Al’s column

HomeEditorialsAl's column

GOOD START: With the fiscal cliff temporarily avoided by the government at the proverbial 11th hour the year has gotten off to a good start regarding the housing market. That’s according to the National Association of Home Builders (NAHB). The NAHB/First American Improving Markets Index (IMI) rose for a 5th consecutive month to 242 in January. This is up from 201 markets listed as improving in December, and includes entrants from 48 states and the District of Columbia. IMI identifies metro areas that have shown improvement from their respective troughs in housing permits, employment and house prices for at least six consecutive months.

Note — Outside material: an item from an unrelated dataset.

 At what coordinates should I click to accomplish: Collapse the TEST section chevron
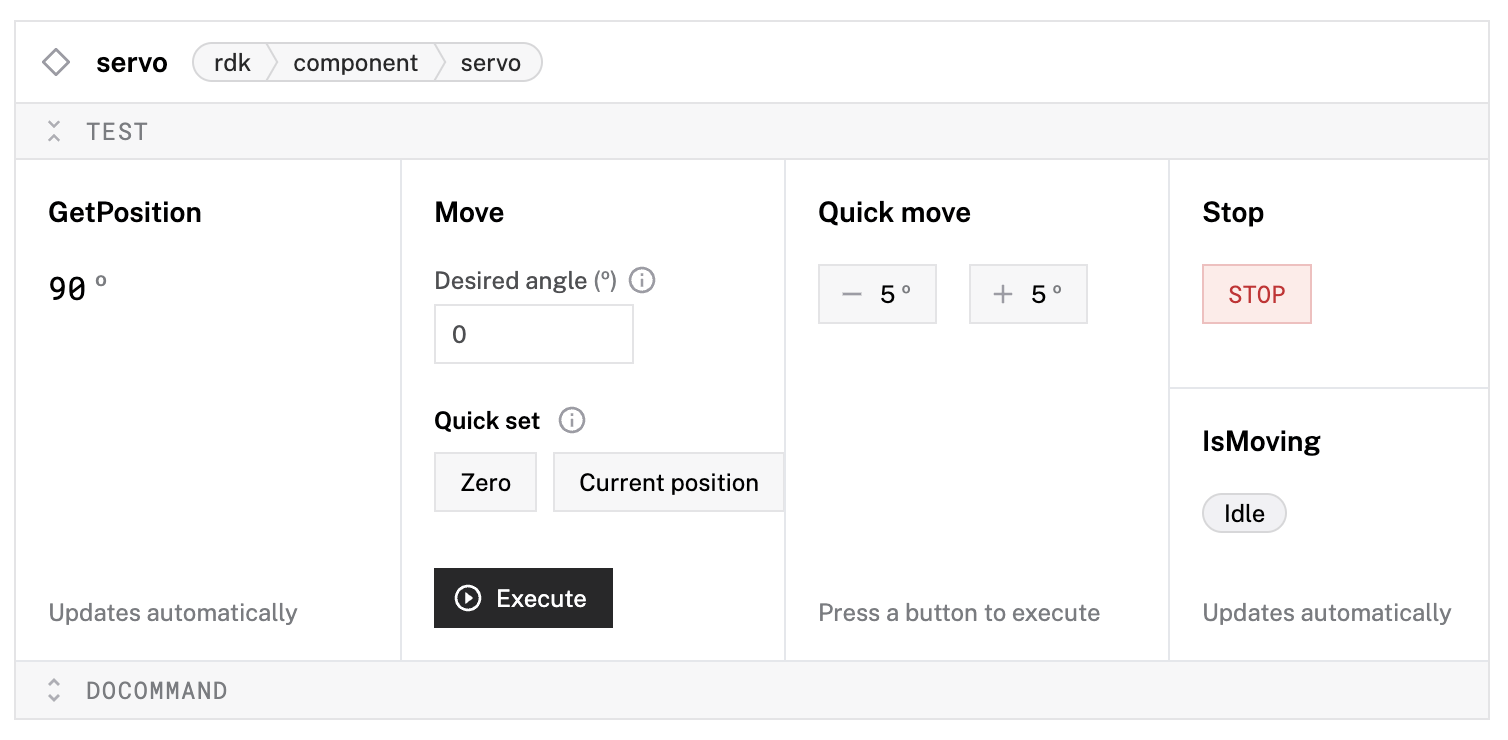[x=54, y=132]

GETTING THERE: The IMI, along with other data shows the housing market recovery is fully under way, said David Crowe, NAHB’s chief economist, noting when the index was started in September of 2011 only 12 metropolitan areas out of 360 were on the list. Another positive sign is in the number of household formations. Before the collapse the country was generating 1.4 million new households each year; dropped to 500,000 annually during the downturn and currently new households are being formed at close to a 900,000 clip per annum. In using the 2000 to 2002 period as a baseline benchmark for normal housing activity, he said owner-occupied remodeling has returned to previously normal levels. “Multifamily production is also well on its way, back to 69% of normal. It’s the single-family market that has the farthest to go, standing at only 40% of what is considered a typical market.”

BULLISH: Despite the positive news, Crowe cautioned, “stubbornly tight lending standards for home buyers and builders, inaccurate appraisals and proposals by policymakers…could dampen future housing demand. Despite the challenges, NAHB remains bullish for 2013 and beyond, projecting single-family new-home production will post a healthy 21% gain in 2013, while multifamily is expected to grow 16%. When it comes to actual sales, after a 20% gain in 2012, it forecasts a 22% jump this year over last, and an even larger gain of 36% in 2014.

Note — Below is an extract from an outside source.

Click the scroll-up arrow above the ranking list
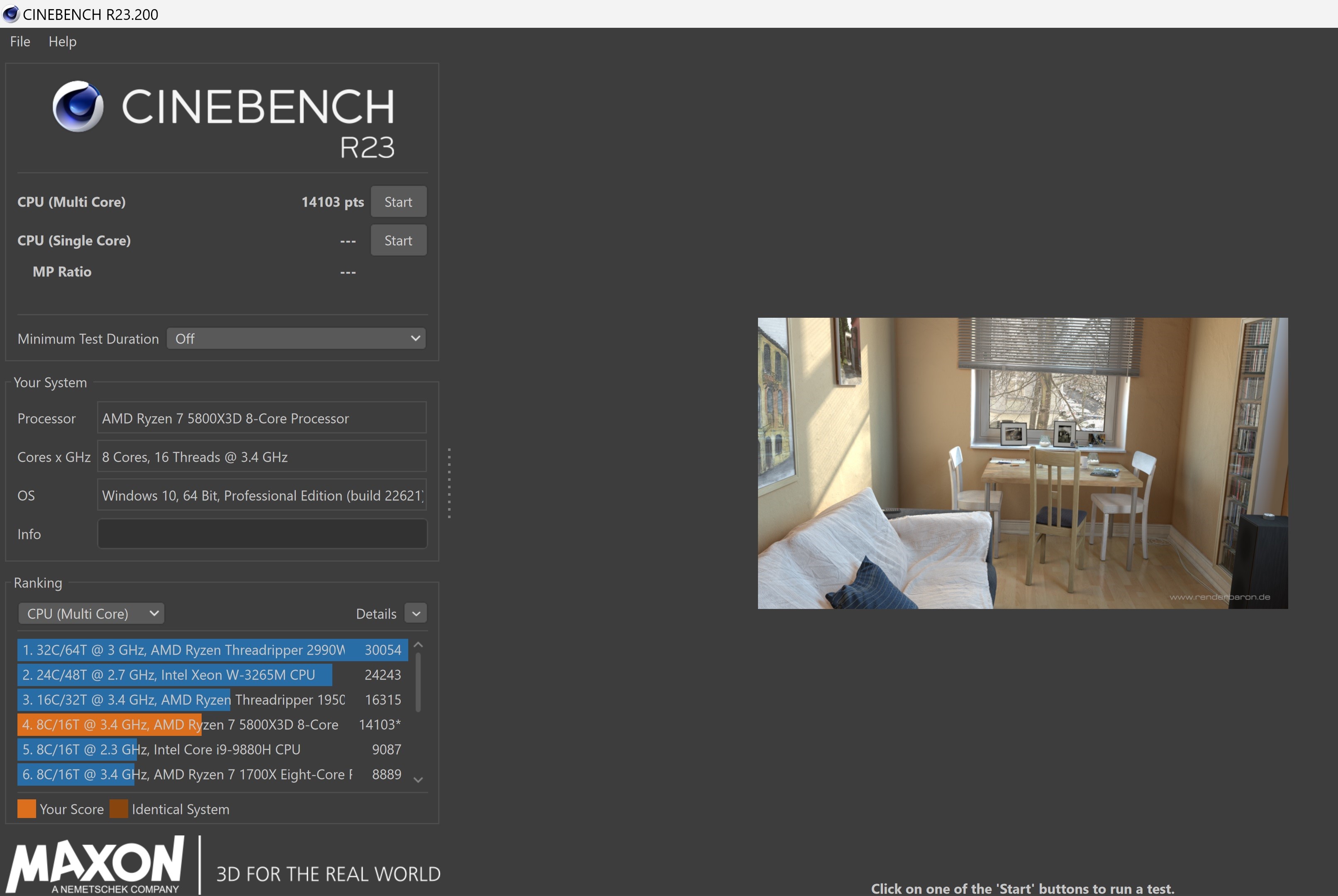The height and width of the screenshot is (896, 1338). point(419,645)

TRAVEL DELAYS: With much of the industry set to spend the next couple of months flying around the country to various markets and conventions what better time to look at the airlines with the worst on time and cancellations for 2012. The results were released by online business class travel site Lets Fly Cheaper, which used data from the Bureau of Transportation Statistics over the first three quarters of 2012 to come up with its Top 15 list. Leading the way with the worst on time record was United Airlines/Continental (76.49%), which jumped from No. 7 in 2011. Adding insult was United’s regional partner Express Jet, which not only came in with the second worst on time record (76.72%), it had the most canceled flights (10,046). At the opposite end was Hawaiian Airlines, which led the way with a 93.15% on time record and only 48 cancellations.

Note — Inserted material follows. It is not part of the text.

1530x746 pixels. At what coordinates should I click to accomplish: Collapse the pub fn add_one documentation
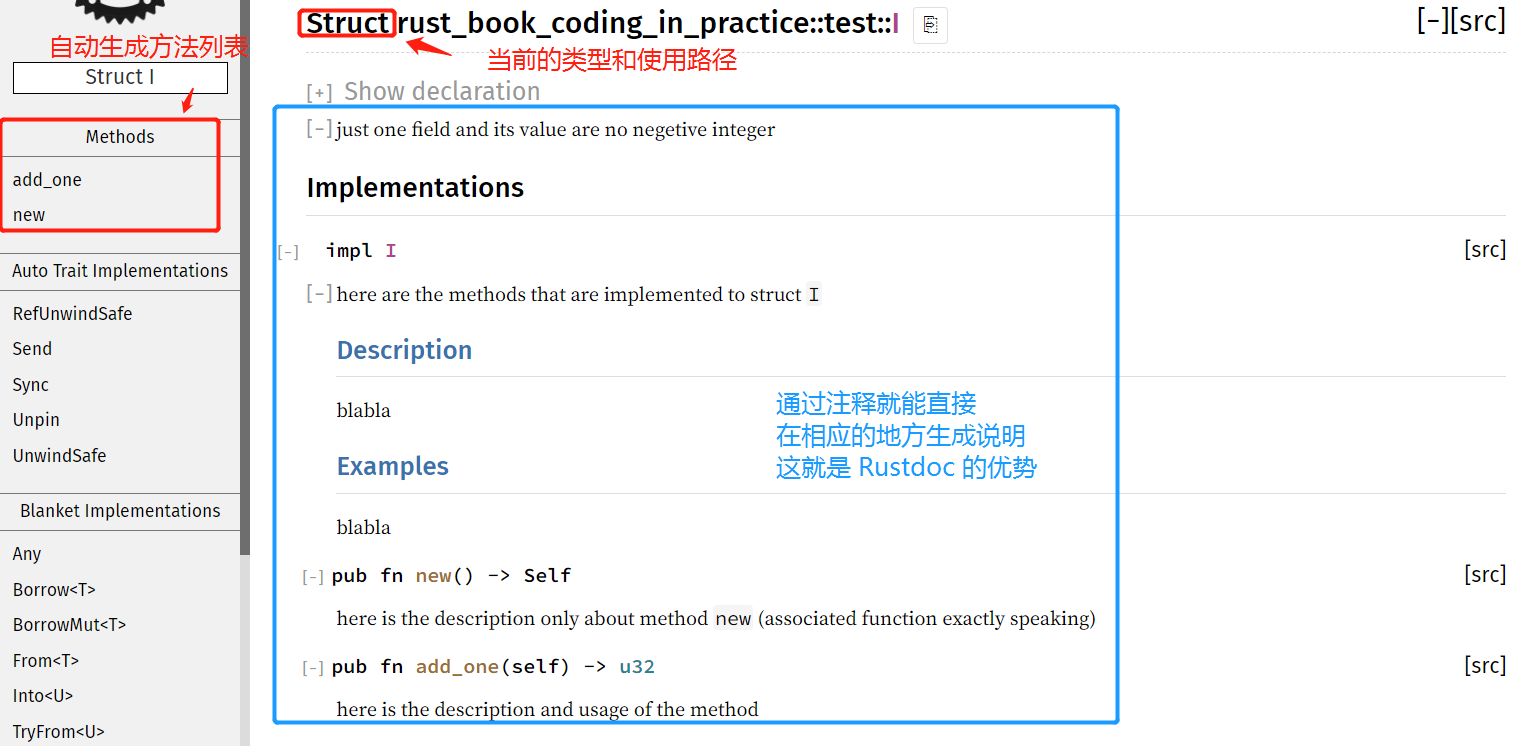[313, 668]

TRAVEL EXPENSE: Along with the worst airline records, Lets Fly Cheaper also ranked the nation’s 20 most expensive, major U.S international airports to travel in and out of. Airports were ranked on the cost of a domestic, round trip ticket against the national average cost of $384.81 during the second quarter of 2012. Of the 20 airports listed, 12 were above the national average with the most expensive being Houston Bush Intercontinental at $517.50. The least expensive airport on the list is actually good news for the flooring industry and everyone who is participating in Surfaces as it is Las Vegas’ McCarran airport at $281.10. That extra money means you can buy one more show special—or take your chances at the roulette table.